=== Work instructions ===
1 - According to the anime episode review, how does Soun die?
2 - Pick up the anime episode review from its final line and keep writing it.

=== Supplied text ===
# # # # # # #

Mamika kicks a lot of butt in the battle scene.

And I don’t like the idea of lying to Mamika, not because she’s such a nice girl, well, she is, but her simplicity and earnest desire to do the best thing is one of her greatest assets, not to mention Yuuya’s thought that creations here, cut off from the things that drive them, might be looking for another purpose in life now, exactly what she is doing. Telling her a lie isn’t going to help her development, especially after she almost single-handedly stopped the various factions from fighting in the first scene, using both her powers and common sense.

Meanwhile, we get that fight, enjoyable because we get to see how each character squares up one-and-one against each other, at least until Mamika gets tired of it and kicks some ass. We also get to see Yuuya and Rui bond, which was also fun. And we get the usual speculation and discussion. Is Altair really controlling who gets across? What is Magane going to do with the info she overheard at the Ufotable Cafe? Did she figure out what the show is only teasing us poor people at home? And why Ufotable? Are they involved in the production?

As for Uchouten Kazoku 7, I don’t think anyone saw this coming.

I thought for sure Soun’s new maneuverings would be the focus of the show’s main story arc, but instead he’s shot and bleeds to death in the forest, while Yasaburou tries to comfort him and wonders where all his rage went. Interesting to note that Soun had suggested last episode that he was no longer a tanuki, and when he tried to kill Yasaburou this week he did so in a demon form, yet when he dies, he’s the furball that he had tried to deny he was. It changes everything for the story of course. Just where is the story going now? Will there be a single, main villain? Tenmaya? Jyurojin? There’s still plenty of jerks in the Ebisugawa family, I suppose, but I can’t see any of them stepping up.

Yasaburou’s reaction to Benten’s latest scheme.

# # # # # # #

=== Given entries ===
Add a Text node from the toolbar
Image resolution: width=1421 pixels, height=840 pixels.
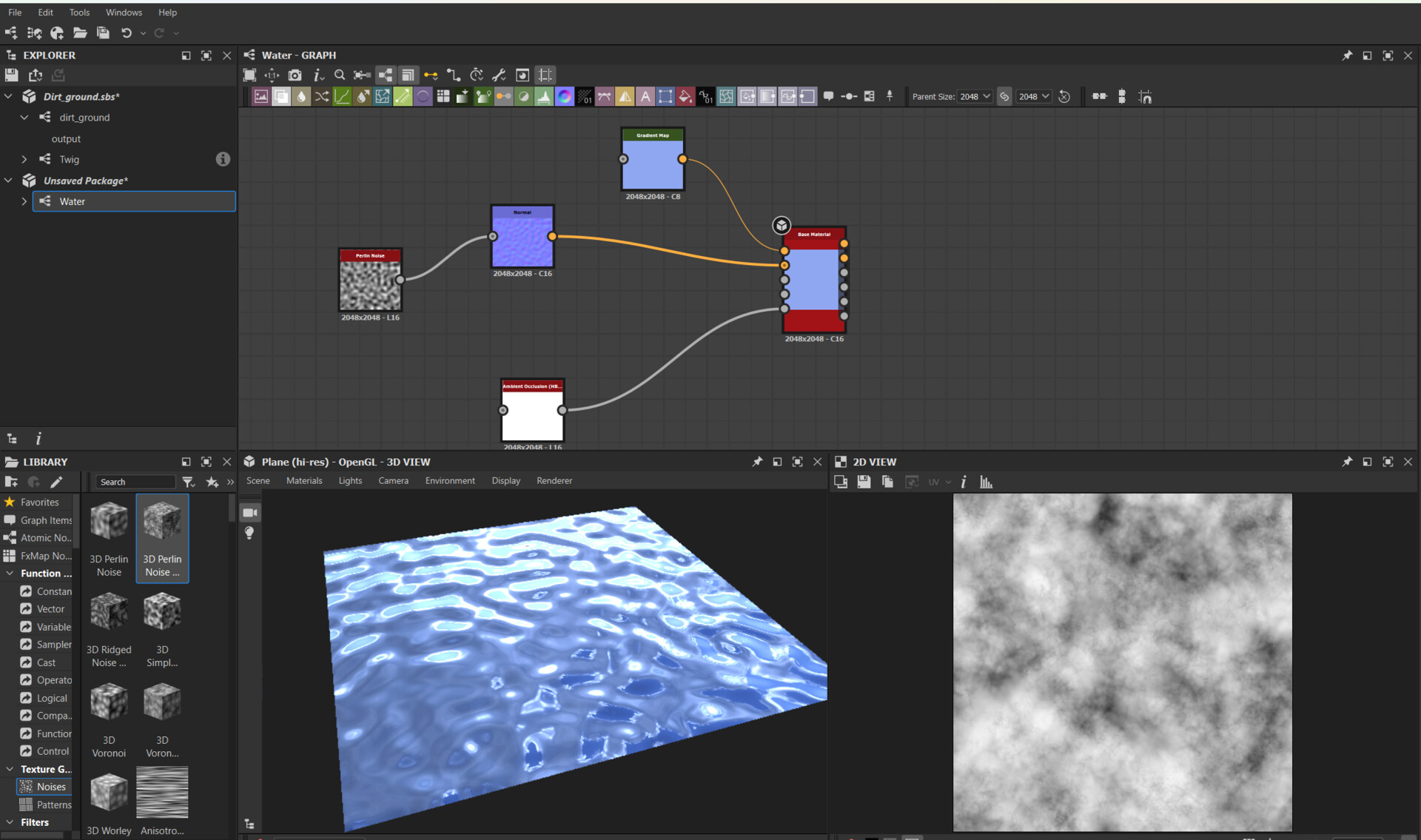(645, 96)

# # # # # # #

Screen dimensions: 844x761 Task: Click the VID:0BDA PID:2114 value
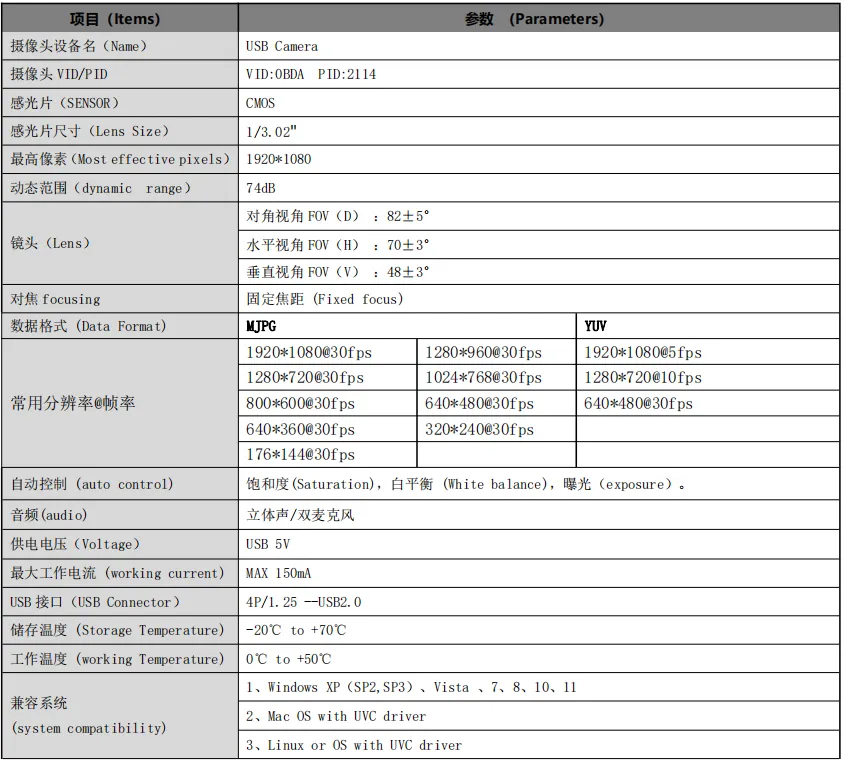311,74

# # # # # # #

=== In response ===
1 - He is shot and bleeds to death in the forest.

2 -
These newest events also put a damper on what had been another, delightfully unpredictable episode just minutes before. Weird enough that Soun, a tanuki, would try to join the Friday Club, a group that eats a Tanuki every year, and I think Jyurojin was just toying with him. Yasaburou’s impassioned speech towards Yodogawa about hot pots was a strange moment. I suspect he was just talking to stall for time until a better idea came along than Yodogawa getting shot at by Jyurojin, but his subject matter had me scratching my head. But it worked. Then, heh, Benten decided to have some fun. And so while it was good to see Soun rejected, and intriguing to have Yasaburou(!) join the Friday club instead (the look on his face!), the final five minutes changed everything.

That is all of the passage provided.